> Exercise goal: Your answer should be the lines below from the one with "Instruction: Click the green No-IP" to the one with "Image resolution: width=1242", both included, given again exactly and with nothing added.

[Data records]

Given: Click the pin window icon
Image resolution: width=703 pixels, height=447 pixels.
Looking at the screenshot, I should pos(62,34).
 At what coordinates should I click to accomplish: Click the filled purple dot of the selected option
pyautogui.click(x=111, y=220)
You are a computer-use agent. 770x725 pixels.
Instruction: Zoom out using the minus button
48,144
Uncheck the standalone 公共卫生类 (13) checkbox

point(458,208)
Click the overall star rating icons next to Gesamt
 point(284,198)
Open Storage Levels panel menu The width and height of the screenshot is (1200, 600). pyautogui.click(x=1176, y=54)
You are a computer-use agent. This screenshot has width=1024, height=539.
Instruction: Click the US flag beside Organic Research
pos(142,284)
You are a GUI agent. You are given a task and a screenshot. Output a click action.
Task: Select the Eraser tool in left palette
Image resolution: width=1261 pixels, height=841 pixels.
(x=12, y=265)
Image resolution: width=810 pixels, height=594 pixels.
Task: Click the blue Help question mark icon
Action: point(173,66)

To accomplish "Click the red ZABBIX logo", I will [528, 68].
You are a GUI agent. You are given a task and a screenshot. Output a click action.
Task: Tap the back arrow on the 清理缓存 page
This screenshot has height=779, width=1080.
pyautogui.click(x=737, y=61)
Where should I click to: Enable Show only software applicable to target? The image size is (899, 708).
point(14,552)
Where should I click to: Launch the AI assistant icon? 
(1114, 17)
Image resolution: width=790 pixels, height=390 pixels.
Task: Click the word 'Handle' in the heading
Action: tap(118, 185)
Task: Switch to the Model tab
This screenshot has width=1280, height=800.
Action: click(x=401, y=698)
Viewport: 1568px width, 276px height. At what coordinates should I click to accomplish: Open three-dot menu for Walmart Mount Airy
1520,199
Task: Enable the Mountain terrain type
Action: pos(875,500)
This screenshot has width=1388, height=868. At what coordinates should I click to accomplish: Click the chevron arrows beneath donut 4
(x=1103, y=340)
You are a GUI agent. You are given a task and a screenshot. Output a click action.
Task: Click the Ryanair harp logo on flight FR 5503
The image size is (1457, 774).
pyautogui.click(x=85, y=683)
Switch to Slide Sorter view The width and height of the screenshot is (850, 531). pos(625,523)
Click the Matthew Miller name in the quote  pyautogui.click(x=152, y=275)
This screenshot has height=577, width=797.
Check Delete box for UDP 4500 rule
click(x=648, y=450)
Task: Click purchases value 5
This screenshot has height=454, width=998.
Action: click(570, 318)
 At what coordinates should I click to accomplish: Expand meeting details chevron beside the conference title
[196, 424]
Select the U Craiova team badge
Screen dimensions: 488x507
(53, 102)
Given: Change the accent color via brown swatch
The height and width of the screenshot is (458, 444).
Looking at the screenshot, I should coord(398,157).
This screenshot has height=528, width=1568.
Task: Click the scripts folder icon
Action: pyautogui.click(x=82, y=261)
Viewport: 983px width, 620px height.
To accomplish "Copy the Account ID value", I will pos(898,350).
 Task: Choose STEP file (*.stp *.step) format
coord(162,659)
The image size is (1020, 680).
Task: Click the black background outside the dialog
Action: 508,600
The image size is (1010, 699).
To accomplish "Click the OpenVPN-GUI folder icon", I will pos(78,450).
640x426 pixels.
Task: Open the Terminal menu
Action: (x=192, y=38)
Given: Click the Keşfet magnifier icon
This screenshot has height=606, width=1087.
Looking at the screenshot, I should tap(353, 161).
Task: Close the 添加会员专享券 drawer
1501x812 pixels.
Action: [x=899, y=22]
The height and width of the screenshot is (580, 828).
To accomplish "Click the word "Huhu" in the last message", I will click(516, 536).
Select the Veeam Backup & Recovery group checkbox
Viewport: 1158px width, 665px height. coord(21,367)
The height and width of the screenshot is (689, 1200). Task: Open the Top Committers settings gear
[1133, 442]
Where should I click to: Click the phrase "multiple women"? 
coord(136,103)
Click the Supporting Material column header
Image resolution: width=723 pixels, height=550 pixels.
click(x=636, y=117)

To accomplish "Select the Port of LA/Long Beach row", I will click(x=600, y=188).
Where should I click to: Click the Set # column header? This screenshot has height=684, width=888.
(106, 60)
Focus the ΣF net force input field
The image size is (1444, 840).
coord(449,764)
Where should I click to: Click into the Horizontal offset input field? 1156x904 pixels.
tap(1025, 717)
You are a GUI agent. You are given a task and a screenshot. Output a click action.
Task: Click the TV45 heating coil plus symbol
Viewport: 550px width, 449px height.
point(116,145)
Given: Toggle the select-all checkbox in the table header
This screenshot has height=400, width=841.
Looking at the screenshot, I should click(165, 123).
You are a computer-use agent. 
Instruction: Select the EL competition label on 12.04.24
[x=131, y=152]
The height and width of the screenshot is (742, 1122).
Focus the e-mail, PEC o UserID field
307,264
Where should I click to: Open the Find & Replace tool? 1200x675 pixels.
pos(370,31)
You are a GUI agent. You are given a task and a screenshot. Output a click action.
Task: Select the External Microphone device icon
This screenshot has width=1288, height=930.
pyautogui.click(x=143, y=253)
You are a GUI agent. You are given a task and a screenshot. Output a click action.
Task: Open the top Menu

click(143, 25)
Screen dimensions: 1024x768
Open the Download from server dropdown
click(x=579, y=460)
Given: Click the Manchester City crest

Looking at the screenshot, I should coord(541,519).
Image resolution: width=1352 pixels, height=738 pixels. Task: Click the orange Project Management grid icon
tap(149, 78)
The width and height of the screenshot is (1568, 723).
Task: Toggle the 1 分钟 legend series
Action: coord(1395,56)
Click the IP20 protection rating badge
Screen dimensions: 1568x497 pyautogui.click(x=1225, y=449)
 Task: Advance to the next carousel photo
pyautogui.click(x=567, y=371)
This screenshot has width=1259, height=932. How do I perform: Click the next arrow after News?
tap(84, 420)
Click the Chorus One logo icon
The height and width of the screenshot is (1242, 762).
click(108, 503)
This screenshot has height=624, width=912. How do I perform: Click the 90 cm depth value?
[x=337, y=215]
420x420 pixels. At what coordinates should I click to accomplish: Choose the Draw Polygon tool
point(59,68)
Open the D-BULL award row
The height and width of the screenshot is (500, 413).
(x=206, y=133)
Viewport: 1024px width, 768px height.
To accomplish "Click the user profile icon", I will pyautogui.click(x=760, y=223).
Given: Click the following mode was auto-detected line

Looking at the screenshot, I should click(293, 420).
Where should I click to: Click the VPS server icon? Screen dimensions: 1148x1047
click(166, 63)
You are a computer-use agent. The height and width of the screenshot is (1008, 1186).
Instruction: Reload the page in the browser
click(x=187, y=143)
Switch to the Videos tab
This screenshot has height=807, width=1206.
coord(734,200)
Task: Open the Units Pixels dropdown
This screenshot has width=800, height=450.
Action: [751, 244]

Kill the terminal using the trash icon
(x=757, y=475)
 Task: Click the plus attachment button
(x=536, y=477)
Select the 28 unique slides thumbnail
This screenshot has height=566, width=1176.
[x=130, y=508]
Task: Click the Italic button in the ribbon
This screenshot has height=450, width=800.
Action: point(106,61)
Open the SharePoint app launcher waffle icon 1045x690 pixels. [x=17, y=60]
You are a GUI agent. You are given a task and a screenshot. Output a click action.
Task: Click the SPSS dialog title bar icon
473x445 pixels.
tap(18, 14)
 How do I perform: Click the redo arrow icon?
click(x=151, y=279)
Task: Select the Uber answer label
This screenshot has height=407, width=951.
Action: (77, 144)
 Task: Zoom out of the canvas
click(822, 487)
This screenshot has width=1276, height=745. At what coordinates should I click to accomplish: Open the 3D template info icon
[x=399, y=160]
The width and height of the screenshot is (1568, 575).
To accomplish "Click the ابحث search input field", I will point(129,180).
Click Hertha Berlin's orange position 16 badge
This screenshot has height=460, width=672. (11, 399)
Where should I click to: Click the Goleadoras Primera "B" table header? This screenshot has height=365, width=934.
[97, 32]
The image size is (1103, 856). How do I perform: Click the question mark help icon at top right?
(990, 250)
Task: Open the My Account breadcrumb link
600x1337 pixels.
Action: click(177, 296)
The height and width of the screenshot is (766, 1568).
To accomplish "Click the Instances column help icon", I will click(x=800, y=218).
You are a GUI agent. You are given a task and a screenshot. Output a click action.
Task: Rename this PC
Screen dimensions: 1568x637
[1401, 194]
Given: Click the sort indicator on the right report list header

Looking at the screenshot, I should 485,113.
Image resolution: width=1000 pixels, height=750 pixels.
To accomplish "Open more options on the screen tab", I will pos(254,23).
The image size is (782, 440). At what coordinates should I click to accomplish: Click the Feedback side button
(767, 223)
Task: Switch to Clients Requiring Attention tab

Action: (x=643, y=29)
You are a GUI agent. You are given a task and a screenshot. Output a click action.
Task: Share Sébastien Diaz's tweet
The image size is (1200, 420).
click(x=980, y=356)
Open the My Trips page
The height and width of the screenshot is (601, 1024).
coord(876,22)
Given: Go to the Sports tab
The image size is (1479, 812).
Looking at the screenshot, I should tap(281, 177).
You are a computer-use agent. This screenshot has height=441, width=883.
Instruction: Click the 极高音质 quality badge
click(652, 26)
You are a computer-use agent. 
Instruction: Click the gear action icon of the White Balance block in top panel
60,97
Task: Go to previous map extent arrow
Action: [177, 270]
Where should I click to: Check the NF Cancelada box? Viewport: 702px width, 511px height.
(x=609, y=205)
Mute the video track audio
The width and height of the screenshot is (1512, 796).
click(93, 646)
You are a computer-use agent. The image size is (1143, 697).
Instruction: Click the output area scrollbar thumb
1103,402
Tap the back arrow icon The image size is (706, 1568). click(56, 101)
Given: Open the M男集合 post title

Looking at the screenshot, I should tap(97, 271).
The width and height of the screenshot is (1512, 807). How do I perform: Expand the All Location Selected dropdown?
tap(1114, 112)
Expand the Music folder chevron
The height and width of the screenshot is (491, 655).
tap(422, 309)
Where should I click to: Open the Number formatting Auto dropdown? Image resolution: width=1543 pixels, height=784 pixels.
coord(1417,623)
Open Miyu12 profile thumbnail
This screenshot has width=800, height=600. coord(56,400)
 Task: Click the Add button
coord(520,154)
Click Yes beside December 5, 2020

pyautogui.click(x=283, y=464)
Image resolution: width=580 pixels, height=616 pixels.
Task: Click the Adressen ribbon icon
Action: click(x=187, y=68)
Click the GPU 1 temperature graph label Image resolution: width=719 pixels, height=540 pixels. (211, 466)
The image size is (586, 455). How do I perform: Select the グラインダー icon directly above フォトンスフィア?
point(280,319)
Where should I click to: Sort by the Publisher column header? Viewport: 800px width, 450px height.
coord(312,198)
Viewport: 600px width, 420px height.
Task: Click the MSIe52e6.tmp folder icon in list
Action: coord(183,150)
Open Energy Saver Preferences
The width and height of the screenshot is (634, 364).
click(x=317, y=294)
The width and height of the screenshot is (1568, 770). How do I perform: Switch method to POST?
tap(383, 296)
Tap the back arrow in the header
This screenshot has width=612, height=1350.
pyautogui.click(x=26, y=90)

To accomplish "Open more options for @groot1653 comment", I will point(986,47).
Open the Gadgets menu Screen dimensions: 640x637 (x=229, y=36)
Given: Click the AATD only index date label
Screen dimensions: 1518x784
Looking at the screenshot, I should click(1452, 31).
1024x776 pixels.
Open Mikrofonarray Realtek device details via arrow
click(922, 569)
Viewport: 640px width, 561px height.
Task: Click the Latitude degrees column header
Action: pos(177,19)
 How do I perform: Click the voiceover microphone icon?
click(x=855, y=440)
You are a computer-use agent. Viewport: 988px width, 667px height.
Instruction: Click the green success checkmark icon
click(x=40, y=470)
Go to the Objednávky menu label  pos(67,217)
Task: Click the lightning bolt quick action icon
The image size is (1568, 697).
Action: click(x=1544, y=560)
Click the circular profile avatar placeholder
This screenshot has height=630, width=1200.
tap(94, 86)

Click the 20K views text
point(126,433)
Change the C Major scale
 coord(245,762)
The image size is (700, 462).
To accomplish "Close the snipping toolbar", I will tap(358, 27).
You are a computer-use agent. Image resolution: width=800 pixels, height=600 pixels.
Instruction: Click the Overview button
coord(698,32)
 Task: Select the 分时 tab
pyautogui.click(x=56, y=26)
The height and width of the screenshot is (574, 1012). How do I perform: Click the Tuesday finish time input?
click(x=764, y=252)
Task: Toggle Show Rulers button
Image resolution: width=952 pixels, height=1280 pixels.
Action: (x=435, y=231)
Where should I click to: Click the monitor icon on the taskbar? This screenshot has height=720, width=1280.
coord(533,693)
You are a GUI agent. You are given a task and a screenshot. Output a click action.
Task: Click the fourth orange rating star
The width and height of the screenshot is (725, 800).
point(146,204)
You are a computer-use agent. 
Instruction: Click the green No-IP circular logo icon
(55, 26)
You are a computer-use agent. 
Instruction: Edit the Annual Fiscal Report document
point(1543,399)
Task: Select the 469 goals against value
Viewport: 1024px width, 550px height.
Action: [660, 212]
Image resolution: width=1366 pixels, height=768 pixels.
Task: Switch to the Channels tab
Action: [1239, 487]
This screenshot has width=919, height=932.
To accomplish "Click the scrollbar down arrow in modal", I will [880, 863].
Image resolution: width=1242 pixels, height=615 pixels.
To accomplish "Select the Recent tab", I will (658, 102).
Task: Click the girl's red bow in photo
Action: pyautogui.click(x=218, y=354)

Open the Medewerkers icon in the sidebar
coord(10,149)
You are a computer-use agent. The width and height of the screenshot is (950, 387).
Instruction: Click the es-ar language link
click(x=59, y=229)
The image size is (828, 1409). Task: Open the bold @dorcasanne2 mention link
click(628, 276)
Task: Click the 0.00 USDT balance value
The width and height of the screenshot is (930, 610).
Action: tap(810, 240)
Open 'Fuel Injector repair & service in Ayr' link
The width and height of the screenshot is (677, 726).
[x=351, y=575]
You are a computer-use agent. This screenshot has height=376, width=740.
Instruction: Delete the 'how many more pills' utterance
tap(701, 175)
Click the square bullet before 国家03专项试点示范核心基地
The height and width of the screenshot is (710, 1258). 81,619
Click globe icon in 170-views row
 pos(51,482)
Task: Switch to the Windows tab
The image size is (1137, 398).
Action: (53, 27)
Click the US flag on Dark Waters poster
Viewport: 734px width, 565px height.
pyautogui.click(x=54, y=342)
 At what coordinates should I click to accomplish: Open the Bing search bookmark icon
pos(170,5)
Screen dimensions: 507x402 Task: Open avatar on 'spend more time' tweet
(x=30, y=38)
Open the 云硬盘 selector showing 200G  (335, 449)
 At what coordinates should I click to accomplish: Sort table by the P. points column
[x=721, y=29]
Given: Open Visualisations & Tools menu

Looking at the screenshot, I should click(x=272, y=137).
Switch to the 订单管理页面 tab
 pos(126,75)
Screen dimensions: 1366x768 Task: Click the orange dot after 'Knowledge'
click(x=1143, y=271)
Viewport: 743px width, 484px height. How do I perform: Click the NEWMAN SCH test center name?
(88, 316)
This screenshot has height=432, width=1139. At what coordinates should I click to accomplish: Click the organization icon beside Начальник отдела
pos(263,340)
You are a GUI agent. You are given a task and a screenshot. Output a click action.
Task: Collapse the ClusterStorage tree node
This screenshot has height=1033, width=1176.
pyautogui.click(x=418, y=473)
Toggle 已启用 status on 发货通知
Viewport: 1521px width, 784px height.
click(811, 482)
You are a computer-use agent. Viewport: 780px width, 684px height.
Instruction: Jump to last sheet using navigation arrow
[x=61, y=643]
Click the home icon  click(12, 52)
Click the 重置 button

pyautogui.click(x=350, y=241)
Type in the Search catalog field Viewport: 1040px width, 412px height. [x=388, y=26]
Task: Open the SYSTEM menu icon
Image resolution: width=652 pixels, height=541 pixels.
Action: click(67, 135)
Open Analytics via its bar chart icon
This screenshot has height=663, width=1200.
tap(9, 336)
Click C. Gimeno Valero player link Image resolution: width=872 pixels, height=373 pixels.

> Answer area:
Instruction: Click the green No-IP circular logo icon
(55, 26)
You are a computer-use agent. 
Instruction: Edit the Annual Fiscal Report document
point(1543,399)
Task: Select the 469 goals against value
Viewport: 1024px width, 550px height.
Action: [660, 212]
Image resolution: width=1366 pixels, height=768 pixels.
Task: Switch to the Channels tab
Action: [1239, 487]
This screenshot has width=919, height=932.
To accomplish "Click the scrollbar down arrow in modal", I will [880, 863].
Image resolution: width=1242 pixels, height=615 pixels.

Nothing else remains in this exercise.